ENTRIES SUPPLIED -
++++++++++
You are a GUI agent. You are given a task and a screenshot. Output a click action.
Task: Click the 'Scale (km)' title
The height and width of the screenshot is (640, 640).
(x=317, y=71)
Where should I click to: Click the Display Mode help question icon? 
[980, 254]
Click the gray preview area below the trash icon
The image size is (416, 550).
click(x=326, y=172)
++++++++++
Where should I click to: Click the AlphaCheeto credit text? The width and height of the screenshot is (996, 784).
++++++++++
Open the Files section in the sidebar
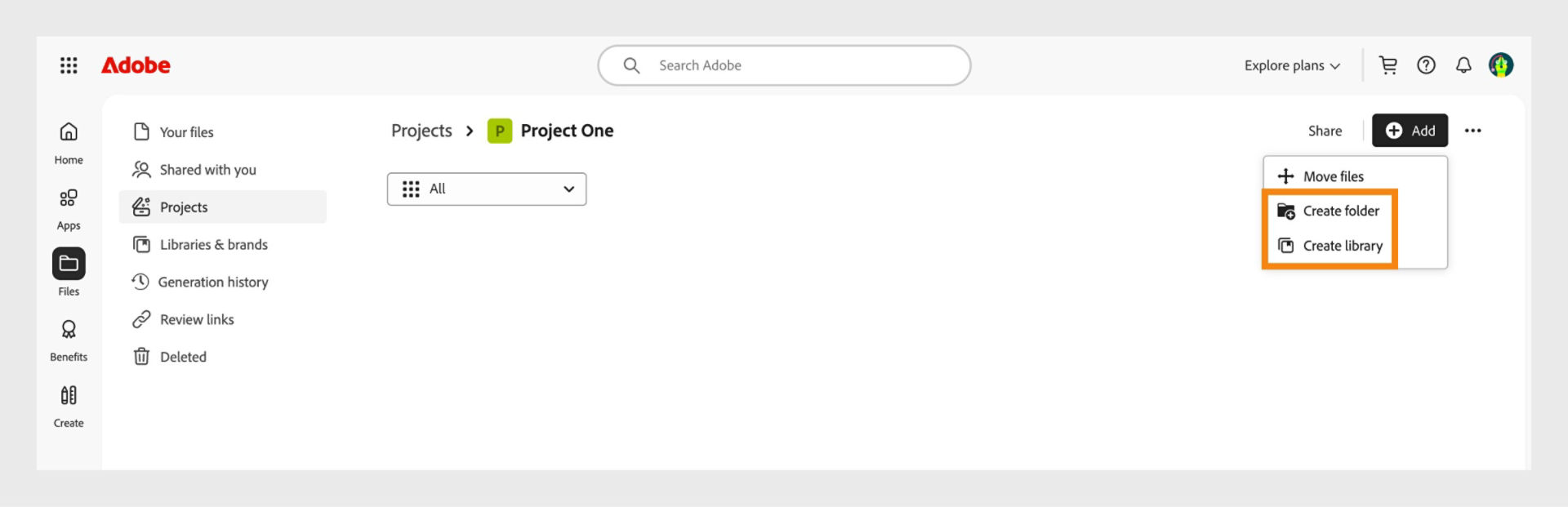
++++++++++
Set down, exactly as they stand above, the lines starting with the line with "You are a GUI" and going on through the line with "Click the gray", and no others.

You are a GUI agent. You are given a task and a screenshot. Output a click action.
Task: Click the 'Scale (km)' title
The height and width of the screenshot is (640, 640).
(x=317, y=71)
Where should I click to: Click the Display Mode help question icon? 
[980, 254]
Click the gray preview area below the trash icon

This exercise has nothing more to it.